Des pénalités de retard à hauteur de 66% du marché public, c'est trop.

Le principe : les pénalités de retard prévues par les clauses du marché public répare forfaitairement le préjudice susceptible d’être causé à l’acheteur en raison de l’inexécution du contrat (comme des retards).

Ces pénalités, prévues au contrat, sont applicables :

☑️ en cas d’inexécution des obligations contractuelles,

☑️ même si la personne publique n’a subi aucun préjudice,

☑️ même si le montant des pénalités mises à la charge de l’entreprise est supérieur au préjudice subi

En cas de litige, c’est là que le juge administratif entre en jeu :

📖 Il doit appliquer les clauses du contrat,

📉 Si on le lui demande, il peut modérer les pénalités si elles atteignent un montant manifestement excessif,

📈 Si on le lui demande, il peut les augmenter si elles atteignent un montant dérisoire.

Comment en juger ?

👉 le montant du marché,

👉 les recettes prévisionnelles de la concession,

👉 les subventions versées par l’autorité concédante,

👉 la gravité de l’inexécution constatée,

👉 les pratiques observées pour des contrats comparables.

Le caractère excessif repose sur la démonstration du titulaire. Cette démonstration peut être réalisée vis-à-vis de marchés comparables.

Il en résulte que les arguments suivants du titulaire ne sont pas pris en compte par le juge

  • L’acheteur n’a pas eu de préjudice puisque le chantier a finalement été livré à temps (TA Limoges, 4 mai 2023, n°1901988) ; 
  • Le montant des pénalités représenterait 89 % du résultat annuel de la société (CAA Marseille, 17 avril 2023, n°21MA02261) ;
  • Le Maître d’ouvrage, informé du retard, n’a pas mis en demeure l’entreprise de terminer les travaux (CAA Marseille, 20 mars 2023, n°20MA03605)
  • Le titulaire a rencontré des difficultés économiques du fait de la crise sanitaire (TA Paris, 15 mai 2023, n°2125946).
  • Le caractère « modique » des travaux impactés (CAA Paris, 17 mars 2023, n°20PA01427).
  • La circonstance que la marge de la société est très faible, et qu’en cas de maintien des pénalités la commande litigieuse sera réalisée à perte (TA Versailles, 14 mars 2023, n°2100541)
  • La circonstance que le taux de rentabilité interne opérationnel du projet est faible comparé à celui du secteur d’activité (TA Toulouse, 07 juin 2023, n°2101442). 
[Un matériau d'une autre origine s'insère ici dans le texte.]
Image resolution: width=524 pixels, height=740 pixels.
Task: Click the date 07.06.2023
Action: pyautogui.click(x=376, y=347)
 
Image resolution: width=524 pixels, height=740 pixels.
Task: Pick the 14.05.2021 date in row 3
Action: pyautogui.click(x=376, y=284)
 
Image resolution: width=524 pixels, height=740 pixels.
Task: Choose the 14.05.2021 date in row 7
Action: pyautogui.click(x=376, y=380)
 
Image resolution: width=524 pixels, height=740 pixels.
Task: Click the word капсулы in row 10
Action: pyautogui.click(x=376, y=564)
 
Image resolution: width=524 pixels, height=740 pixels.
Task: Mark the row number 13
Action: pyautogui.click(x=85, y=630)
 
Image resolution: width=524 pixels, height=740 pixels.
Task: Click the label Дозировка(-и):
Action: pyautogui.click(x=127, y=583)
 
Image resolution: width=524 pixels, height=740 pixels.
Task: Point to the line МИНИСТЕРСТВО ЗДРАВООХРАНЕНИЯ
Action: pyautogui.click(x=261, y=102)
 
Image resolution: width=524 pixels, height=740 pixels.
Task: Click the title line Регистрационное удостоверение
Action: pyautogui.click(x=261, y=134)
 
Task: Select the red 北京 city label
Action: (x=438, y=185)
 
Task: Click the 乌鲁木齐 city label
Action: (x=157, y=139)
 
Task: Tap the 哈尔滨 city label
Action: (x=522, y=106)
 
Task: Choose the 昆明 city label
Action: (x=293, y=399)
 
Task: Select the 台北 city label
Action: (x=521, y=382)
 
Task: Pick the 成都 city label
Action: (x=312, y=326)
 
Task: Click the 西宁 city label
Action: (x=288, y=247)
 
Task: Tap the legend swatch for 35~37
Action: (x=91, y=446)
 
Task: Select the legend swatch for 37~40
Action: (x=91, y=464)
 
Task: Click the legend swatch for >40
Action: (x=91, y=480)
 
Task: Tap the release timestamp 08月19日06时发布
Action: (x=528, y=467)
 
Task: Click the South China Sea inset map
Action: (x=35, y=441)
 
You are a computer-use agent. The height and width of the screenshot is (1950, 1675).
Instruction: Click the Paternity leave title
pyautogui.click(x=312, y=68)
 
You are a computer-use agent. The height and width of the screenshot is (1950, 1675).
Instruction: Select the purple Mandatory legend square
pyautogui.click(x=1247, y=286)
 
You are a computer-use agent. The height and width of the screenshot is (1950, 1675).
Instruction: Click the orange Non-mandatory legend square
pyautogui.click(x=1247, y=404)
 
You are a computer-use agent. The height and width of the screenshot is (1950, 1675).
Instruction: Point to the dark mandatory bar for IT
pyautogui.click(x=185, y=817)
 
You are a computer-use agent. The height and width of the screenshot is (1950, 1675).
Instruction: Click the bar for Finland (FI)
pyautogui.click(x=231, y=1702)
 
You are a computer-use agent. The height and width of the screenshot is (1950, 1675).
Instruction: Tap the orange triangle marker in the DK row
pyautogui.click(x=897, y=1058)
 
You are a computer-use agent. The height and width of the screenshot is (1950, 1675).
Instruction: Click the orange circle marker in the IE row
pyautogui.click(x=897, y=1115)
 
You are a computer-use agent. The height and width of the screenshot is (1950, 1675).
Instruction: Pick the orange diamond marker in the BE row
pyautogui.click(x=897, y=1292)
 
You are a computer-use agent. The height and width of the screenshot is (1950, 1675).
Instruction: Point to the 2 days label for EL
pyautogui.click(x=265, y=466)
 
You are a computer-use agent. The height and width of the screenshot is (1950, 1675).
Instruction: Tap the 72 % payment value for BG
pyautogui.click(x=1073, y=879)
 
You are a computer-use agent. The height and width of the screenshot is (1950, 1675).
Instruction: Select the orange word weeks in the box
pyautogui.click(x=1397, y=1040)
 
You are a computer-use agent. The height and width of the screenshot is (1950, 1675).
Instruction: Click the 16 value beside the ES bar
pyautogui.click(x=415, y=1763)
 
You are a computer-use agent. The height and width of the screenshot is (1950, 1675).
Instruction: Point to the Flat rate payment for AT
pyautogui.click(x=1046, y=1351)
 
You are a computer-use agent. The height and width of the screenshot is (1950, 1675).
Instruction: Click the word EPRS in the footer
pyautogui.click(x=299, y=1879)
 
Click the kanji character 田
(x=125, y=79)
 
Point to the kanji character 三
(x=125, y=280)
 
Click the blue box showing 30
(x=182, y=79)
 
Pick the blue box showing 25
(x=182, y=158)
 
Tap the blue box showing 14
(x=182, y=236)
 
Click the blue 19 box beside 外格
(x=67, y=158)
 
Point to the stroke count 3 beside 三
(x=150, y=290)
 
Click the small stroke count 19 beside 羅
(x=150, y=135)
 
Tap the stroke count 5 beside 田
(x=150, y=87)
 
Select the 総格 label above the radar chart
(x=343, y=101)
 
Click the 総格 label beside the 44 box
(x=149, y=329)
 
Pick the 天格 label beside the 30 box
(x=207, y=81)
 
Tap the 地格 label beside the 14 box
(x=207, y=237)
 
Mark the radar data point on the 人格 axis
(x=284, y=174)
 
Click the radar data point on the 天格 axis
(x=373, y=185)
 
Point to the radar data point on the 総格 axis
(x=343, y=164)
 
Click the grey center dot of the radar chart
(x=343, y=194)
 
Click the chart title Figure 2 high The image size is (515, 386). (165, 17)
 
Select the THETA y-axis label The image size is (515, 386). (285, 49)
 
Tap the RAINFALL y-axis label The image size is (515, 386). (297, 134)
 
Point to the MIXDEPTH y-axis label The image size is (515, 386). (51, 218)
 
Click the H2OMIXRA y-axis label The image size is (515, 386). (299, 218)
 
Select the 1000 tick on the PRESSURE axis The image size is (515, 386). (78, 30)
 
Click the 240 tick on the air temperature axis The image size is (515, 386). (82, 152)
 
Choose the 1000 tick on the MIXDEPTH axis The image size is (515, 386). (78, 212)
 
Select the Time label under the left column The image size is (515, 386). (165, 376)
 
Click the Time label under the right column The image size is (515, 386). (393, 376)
Ne sont pas considérées comme excessives pour le juge administratif – dès lors que le titulaire ne démontre pas que les pénalités seraient excessives eu égard aux pratiques sur des marchés comparables – des pénalités de :

  • 17 % du montant du marché (TA Paris, 06/02/23, n°2101552) ;
  • 22 % (CAA Douai, 28/03/23, n°21DA01791);
  • 6 %  (CAA Paris, 17/03/23, n° 20PA01427) ;
  • 42 % (CAA Nantes, 02/06/23, n°22NT00335) ;
  • 51,28 % (CAA Douai, 06/06/23, n°22DA01211) ; 
  • + de 80 %, eut égard, notamment au préjudice de l’acheteur, des carences importantes du titulaire, et de son obligation de résultat (CAA Bordeaux, 19 octobre 2022, n°20BX02818) ;
  • des pénalités à un niveau de 26 % du montant du marché n’étaient pas excessives (CE, 20 juin 2016, n° 376235, Sté Eurovia Haute-NormandieJurisData n° 2016-012098 ; Lebon T., p. 837 ; Contrats-Marchés publ. 2016, comm. 199, note J.-P. Pietri)

À l’inverse, sont excessives des pénalités de 25 % du montant hors taxes du bon de commande en litige, dès lors que le titulaire a démontré que la clause relative aux pénalités de retard n’était pas habituelle dans les marchés comparables (TA Bordeaux, 3 mai 2023, n°2101983)

Récemment, dans un arrêt du 12 novembre 2024, la CAA de Marseille :

⛔ a jugé excessives des pénalités de retards représentant 66 % du montant total du marché sur trois ans,

📉 les a ramenées à 6 % du montant total du marché.

Cette jurisprudence est donc à ajouter à la liste des décisions aux termes desquelles les juges ont fait application de leur pouvoir de modération compte tenu de pénalités jugées excessives.